Dimensions: height 384 mm, width 279 mm

Copyright: Rijks Museum: Open Domain

Editor: This is an engraving from 1897, titled "Ares Ludovisi in het Palazzo Altemps te Rome." It seems to be a print of a photograph depicting the Ares Ludovisi sculpture. I find the photograph strangely compelling even through the haze of age and reproduction. How would you interpret this work? Curator: The image immediately brings to mind the complexities of representation. This photograph and engraving mediate our understanding of the original sculpture. Ares, the Greek god of war, is presented here in a seemingly vulnerable, even pensive state. Think about the historical context: the late 19th century. What does it mean to circulate images of idealized masculinity at a time of rising militarism and anxieties about national identity? Editor: That’s fascinating! It never occurred to me that there’s tension. On one hand, we’re looking at a war god, yet the engraving softens, domesticates him almost. Curator: Exactly! Consider the gaze of the sculpture itself, directed downward. Is this introspection? Remorse? Or simply exhaustion? The artist—both the sculptor from antiquity and the photographer here—invite us to contemplate the human cost of conflict. Moreover, the statue itself has gone through many restorations over time. It’s another form of interpretation and control. What’s highlighted, and what’s intentionally or unintentionally erased?
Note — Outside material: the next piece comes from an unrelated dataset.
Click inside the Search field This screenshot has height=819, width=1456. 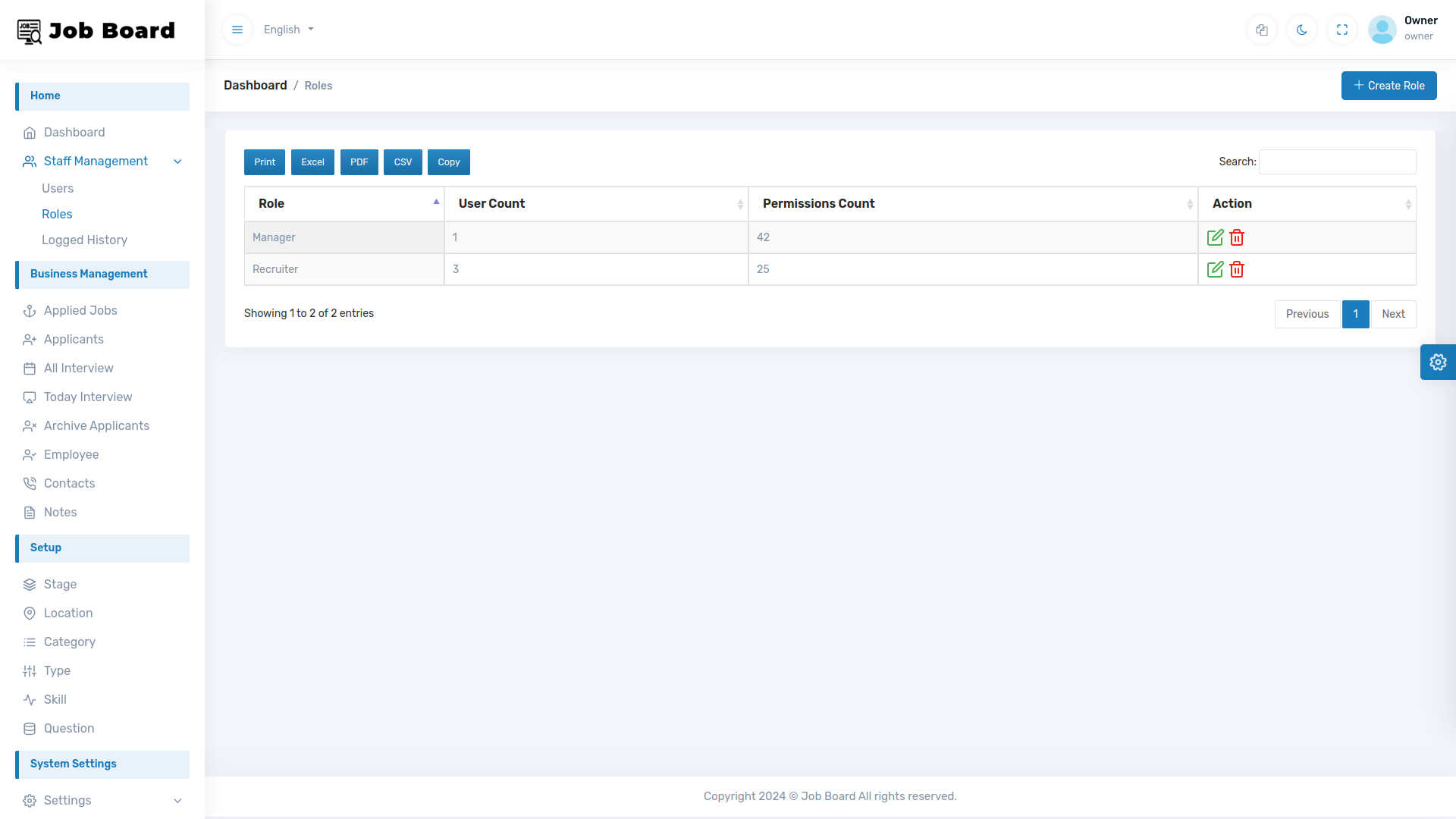[1336, 162]
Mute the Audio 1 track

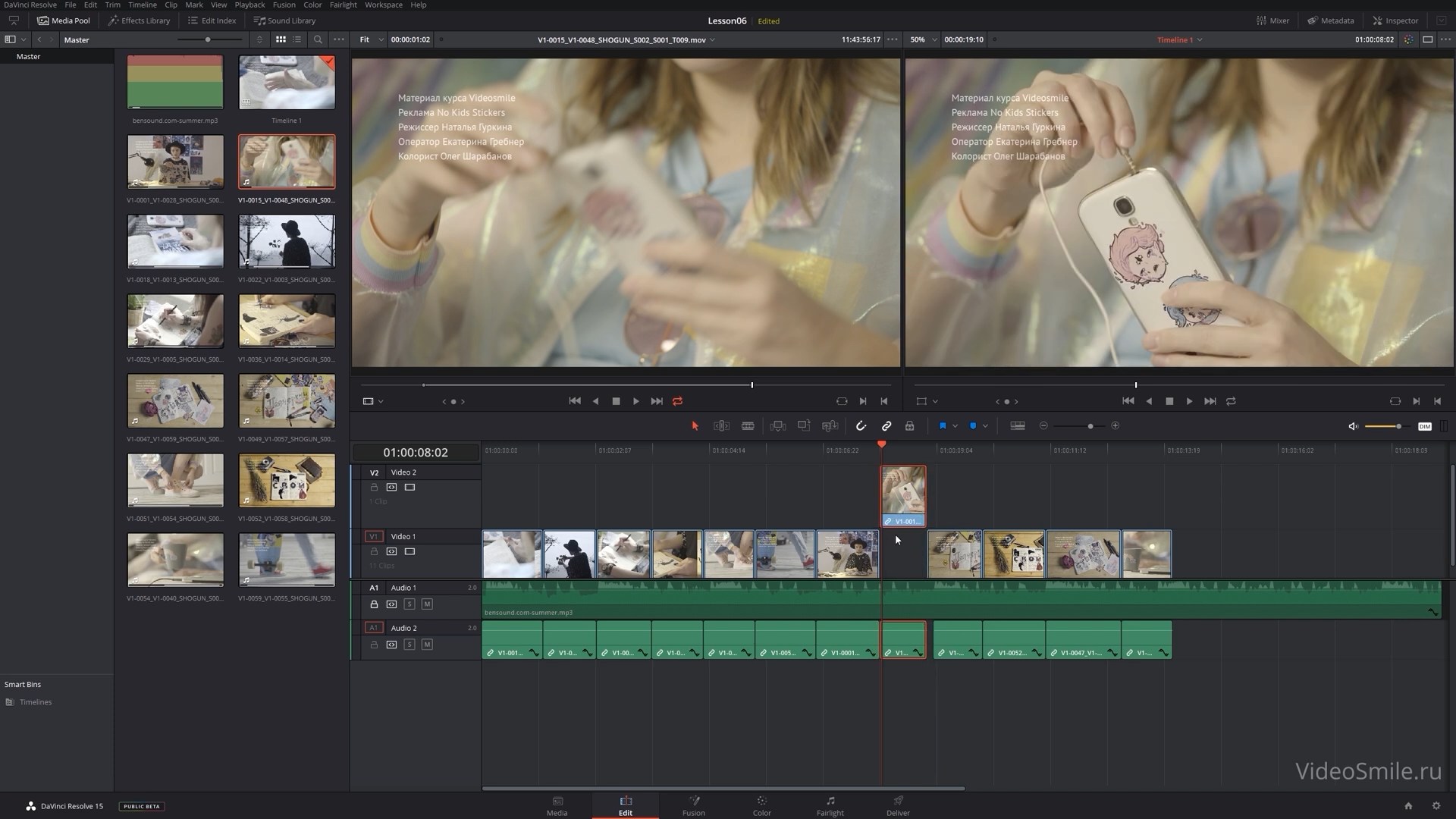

Editor: So, even a seemingly straightforward reproduction contains layers of interpretation. Is it about our own gaze as viewers, centuries removed, projecting contemporary ideas onto a past symbol of masculinity and war? Curator: Precisely. This image provides a framework for thinking critically about the legacies of power, gender, and how history is actively constructed and reshaped through artistic representation. Editor: I've definitely learned to look deeper into the image and consider these things that I might not see at first glance! Curator: And that's precisely what art, even in reproduction, enables us to do: question the world around us.